#### TASK INSTRUCTIONS
Copy the lines exactly as they appear, from the line containing "Image resolution: width=1045" through the end of the lines, including both ends.

#### DATA SUPPLIED
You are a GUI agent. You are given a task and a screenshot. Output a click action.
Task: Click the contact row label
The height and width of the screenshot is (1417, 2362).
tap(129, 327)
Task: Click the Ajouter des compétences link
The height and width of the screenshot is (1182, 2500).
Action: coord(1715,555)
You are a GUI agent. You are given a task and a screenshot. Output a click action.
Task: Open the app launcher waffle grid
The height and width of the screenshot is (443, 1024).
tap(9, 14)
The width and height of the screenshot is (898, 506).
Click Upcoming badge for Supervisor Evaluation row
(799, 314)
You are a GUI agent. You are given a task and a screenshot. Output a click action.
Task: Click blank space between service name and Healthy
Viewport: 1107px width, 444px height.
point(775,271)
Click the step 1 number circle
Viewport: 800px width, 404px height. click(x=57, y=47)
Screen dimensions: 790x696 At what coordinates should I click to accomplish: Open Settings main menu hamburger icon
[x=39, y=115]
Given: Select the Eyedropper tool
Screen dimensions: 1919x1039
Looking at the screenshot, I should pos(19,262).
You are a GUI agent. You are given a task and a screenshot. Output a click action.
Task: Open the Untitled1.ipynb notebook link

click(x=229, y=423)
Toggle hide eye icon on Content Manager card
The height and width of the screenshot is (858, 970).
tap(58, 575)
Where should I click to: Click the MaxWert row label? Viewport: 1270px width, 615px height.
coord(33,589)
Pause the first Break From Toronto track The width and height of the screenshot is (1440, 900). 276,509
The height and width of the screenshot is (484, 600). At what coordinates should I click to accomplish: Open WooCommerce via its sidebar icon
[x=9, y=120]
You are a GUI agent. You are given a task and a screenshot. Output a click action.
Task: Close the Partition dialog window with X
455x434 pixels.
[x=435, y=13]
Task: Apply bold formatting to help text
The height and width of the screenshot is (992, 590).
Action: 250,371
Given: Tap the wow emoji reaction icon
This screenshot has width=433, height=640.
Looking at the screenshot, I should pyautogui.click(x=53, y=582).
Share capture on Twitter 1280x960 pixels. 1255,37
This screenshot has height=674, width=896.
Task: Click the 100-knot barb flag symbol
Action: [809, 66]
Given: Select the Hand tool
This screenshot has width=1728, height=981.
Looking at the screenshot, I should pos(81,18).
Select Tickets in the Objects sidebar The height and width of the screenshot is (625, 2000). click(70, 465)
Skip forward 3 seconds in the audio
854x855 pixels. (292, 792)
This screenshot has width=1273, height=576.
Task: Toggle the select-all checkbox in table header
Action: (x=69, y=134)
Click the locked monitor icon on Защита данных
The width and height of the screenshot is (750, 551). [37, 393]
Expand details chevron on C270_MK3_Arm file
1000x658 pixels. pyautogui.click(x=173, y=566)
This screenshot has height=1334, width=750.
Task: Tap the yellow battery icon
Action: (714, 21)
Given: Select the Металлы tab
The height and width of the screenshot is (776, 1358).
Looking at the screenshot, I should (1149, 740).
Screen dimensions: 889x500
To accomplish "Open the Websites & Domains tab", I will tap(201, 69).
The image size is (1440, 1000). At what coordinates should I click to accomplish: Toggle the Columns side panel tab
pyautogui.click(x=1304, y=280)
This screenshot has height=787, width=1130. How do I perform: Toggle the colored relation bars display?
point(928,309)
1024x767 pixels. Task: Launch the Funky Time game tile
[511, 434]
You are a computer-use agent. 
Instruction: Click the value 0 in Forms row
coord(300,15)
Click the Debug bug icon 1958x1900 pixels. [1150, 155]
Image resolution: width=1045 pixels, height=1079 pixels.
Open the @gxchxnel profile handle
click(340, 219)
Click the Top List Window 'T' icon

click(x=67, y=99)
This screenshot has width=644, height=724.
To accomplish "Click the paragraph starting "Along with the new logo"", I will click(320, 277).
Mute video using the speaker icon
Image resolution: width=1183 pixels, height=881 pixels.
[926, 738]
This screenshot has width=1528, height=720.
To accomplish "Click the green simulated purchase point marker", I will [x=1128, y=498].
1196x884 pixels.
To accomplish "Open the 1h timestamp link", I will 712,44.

#### ANSWER TO THIS EXERCISE
Image resolution: width=1045 pixels, height=1079 pixels.
Open the @gxchxnel profile handle
click(340, 219)
Click the Top List Window 'T' icon

click(x=67, y=99)
This screenshot has width=644, height=724.
To accomplish "Click the paragraph starting "Along with the new logo"", I will click(320, 277).
Mute video using the speaker icon
Image resolution: width=1183 pixels, height=881 pixels.
[926, 738]
This screenshot has width=1528, height=720.
To accomplish "Click the green simulated purchase point marker", I will [x=1128, y=498].
1196x884 pixels.
To accomplish "Open the 1h timestamp link", I will 712,44.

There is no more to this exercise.